A would-be still life dithers between photorealistic and graphic qualities, committed to both and neither. The contemporary artist works from a palette of the signs and symbols, just as wide-ranging and nuanced as paint. The emblems lend themselves to action: whether compounding, layering, frying. Their poetic sensibilities are exploited and fraught with artistic imagination, opening onto new (yet still) maker-ly forms.

A marble tromp l’oeil wrapping a ledge sneaks into view. This is no marble from which the Greats sculpted myths, but a skilled confounding of surface and artifice. Dare I say more akin to the vinyl-clad tables in a builder's cafe – a beg to question material illusions! In similar simulation, a Mesoamerican obsidian mirror emulates and evokes a darkened phone screen. Teasing, thick plastic lashes invite a closer look. These visual and material cues are magick windows, through which the ordinary is warped. The pillow where our heads rest is wrought with strain – whether for wet dream or waiting tooth – it appears to us now as a slab of jesmonite, impressed upon by an invisible belt.

I warn you of the readiness of transformation present in all objects. This is a fact we are well adjusted to – call to mind the production of goods we all consume, of which art is but one. An orange lifebuoy begins its life in the same plastic as toys. Just as dollar bills are really made of cotton, the same cotton of clothes found in the streets, in the streets made of ready-mix concrete.

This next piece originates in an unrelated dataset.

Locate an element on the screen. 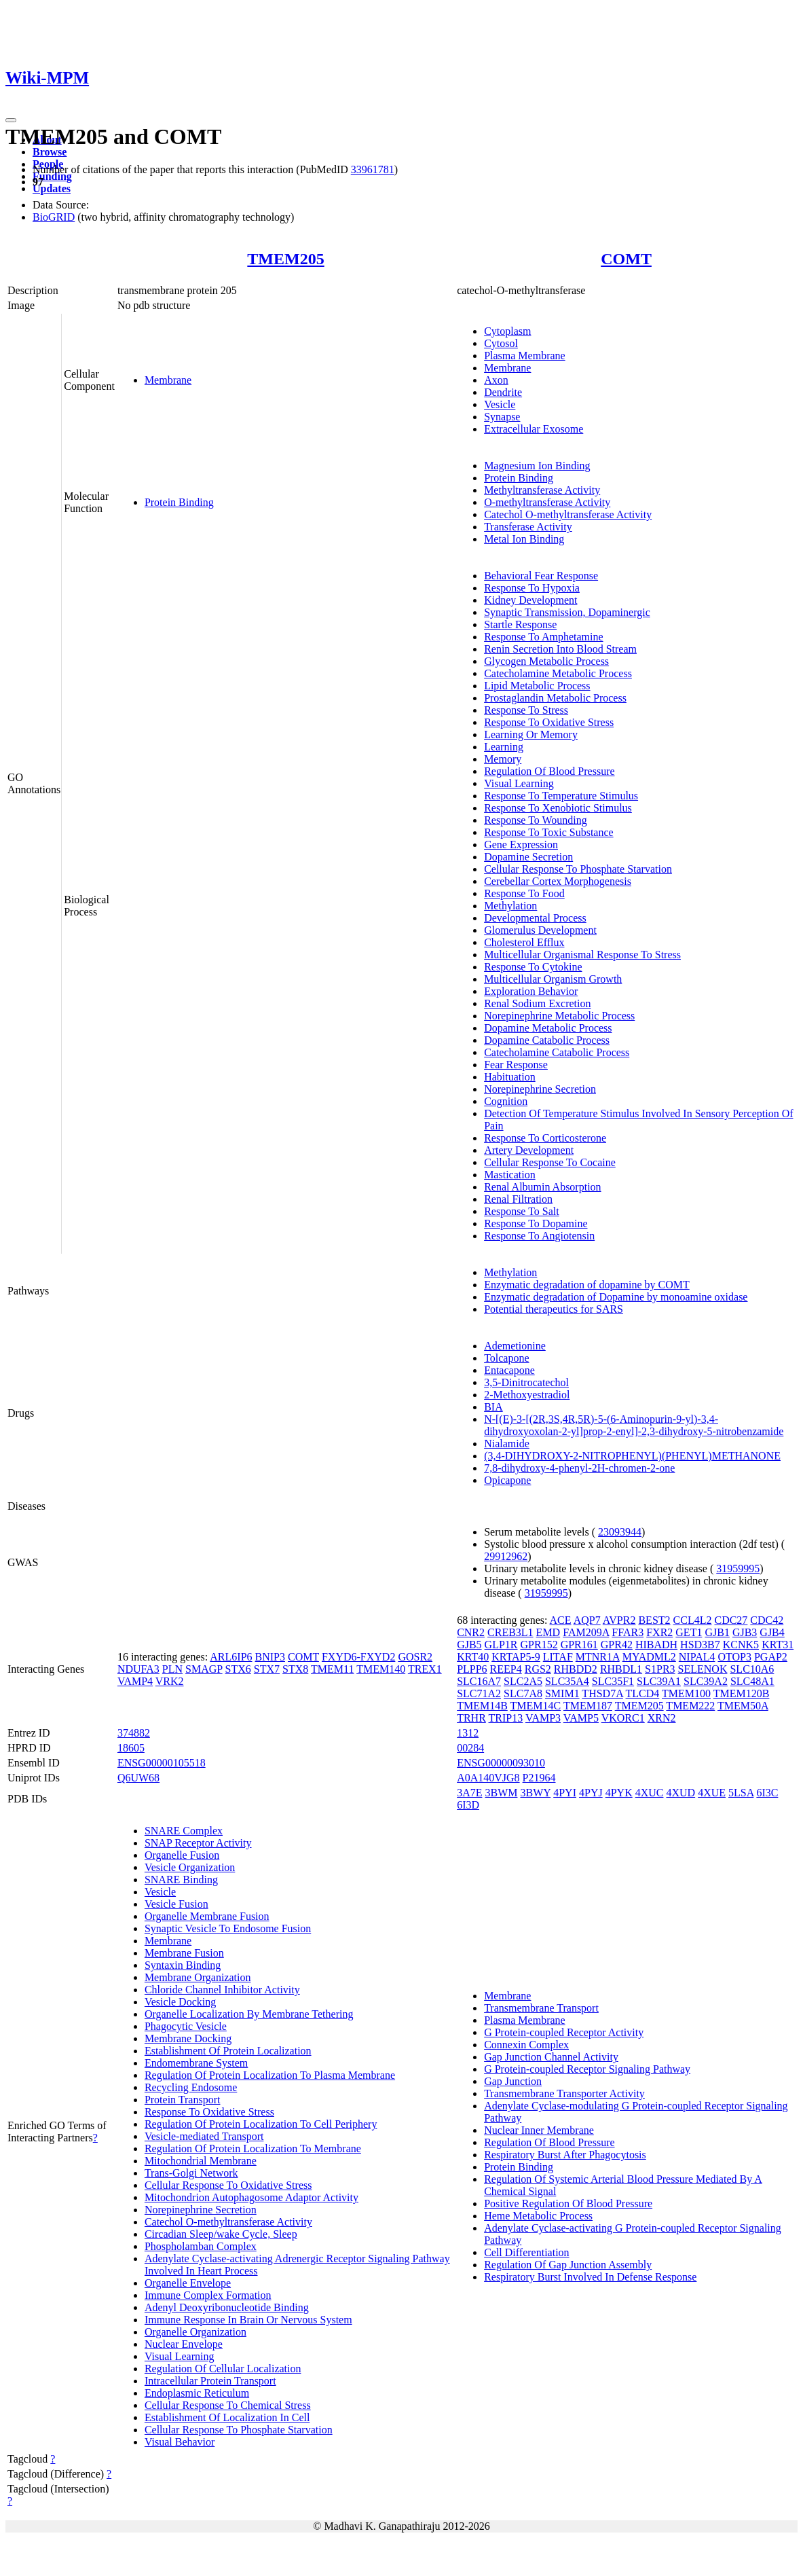 Image resolution: width=803 pixels, height=2576 pixels. Membrane is located at coordinates (168, 380).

The (genealogical) truth is that everything holds the potential for change. And instead of living among us as domestic device or design, the objects in this room have been reworked again: now housed in new ficto-realities, materialities and temporalities. Time Apart, time intertwined, time stilled.

Is the artwork an object’s endgame? Who are our future archaeologists, and how will they interpret the strange stories of our time? So “paint me a picture of life as I know it”! I point to the display of two candles, never quite ready to burn.